Emotional Vulnerabilities of an Adoptee
Copyright 2009, Sherrie Eldridge, sherrieeldridge.com
Emotional Vulnerabilities:
• I need help in recognizing my adoption loss and help with grieving it.
• I need to be assured that my birth parent’s decision not to parent me had nothing to do with anything defective in me.
•
I need help in learning how to deal with my fears of rejection—to learn
that absence doesn’t mean abandonment or a closed door to an
opportunity that I have done something wrong.
• I need permission to express ALL my adoption feelings and fantasies.
Educational Needs:
• I need to be taught that adoption is both wonderful and painful, presenting life-long challenges for everyone involved.
• I need to know my adoption story first, then my birth story and birth history.
• I need to be taught healthy ways for getting needs met.
• I need to be taught that others may make hurtful comments about adoption and about me as adoptee.
• I need to be taught that the hurtful words are usually well-intentioned and borne out of ignorance.
•
I need to be taught specific ways to respond, in order to take my power
back and not feel victimized. (Suggestion: The Wise-Up Workbook, by
Marilyn Schoettle, M.Ed.)
Parental Needs:
• I need parents that are skillful in meeting their own emotional
needs so that I can grow up with healthy role models and be free to
focus on my development, rather taking care of them (by Connie Dawson,
LPC).
• I need parents that are willing to put aside pre-conceived ideas about adoption and be
educated about the realities and special challenges adoptive families encounter.
• I need to hear my parents openly express feelings about infertility and adoption, thus
producing a bond of intimacy between us.
•
I need parents who have grieved their own losses, such as infertility,
miscarriage, death of a child, etc., so that they can be emotionally
available for me.
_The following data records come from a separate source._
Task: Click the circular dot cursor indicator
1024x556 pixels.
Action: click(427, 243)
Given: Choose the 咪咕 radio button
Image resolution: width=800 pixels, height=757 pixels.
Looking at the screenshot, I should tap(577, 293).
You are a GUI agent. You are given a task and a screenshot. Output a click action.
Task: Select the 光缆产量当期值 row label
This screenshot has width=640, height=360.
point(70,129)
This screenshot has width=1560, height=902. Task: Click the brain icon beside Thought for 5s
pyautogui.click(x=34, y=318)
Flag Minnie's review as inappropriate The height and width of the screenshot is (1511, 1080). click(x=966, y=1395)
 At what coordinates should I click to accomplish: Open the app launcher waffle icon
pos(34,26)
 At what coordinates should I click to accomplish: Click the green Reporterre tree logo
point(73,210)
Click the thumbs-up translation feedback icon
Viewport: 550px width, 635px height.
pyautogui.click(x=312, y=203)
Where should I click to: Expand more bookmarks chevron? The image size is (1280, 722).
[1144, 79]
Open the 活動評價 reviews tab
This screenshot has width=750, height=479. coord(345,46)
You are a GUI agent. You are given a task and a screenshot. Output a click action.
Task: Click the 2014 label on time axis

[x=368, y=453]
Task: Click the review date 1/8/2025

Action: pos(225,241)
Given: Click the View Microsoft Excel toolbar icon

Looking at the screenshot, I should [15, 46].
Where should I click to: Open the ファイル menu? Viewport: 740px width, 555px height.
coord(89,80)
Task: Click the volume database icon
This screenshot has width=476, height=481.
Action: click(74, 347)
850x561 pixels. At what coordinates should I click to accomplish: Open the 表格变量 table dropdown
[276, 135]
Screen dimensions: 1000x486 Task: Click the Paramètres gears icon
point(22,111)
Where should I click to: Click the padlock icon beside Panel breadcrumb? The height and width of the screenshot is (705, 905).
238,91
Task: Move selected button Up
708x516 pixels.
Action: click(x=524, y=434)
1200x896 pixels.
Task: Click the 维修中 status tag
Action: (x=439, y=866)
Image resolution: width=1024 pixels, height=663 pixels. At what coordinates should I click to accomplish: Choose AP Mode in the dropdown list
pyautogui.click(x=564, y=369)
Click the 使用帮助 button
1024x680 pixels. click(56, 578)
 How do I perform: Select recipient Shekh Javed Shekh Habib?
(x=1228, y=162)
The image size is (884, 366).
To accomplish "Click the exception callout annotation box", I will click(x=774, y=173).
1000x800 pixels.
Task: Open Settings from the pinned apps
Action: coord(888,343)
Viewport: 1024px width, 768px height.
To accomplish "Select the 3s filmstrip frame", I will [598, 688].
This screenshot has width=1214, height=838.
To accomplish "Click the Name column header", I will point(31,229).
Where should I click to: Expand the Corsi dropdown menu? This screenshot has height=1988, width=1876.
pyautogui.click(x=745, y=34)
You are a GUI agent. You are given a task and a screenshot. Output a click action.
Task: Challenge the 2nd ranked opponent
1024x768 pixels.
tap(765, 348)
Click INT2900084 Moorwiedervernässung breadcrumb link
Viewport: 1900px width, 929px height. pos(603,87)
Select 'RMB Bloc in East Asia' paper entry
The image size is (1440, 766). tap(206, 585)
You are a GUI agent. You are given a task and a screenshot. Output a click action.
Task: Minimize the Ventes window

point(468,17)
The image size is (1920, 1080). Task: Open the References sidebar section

This is one of the greatest gifts they could give me.
• I need a non-competitive attitude between adoptive and birth parents. Without this, I will struggle with loyalty issues.
Relationship Needs:
• I need friendships with fellow adoptees.
• I need to be taught that there is a time to consider searching for my birth family and a time to give up searching.
• I need to be assured often that if I am rejected by my birth relatives, it is symptomatic of their dysfunction, not mine.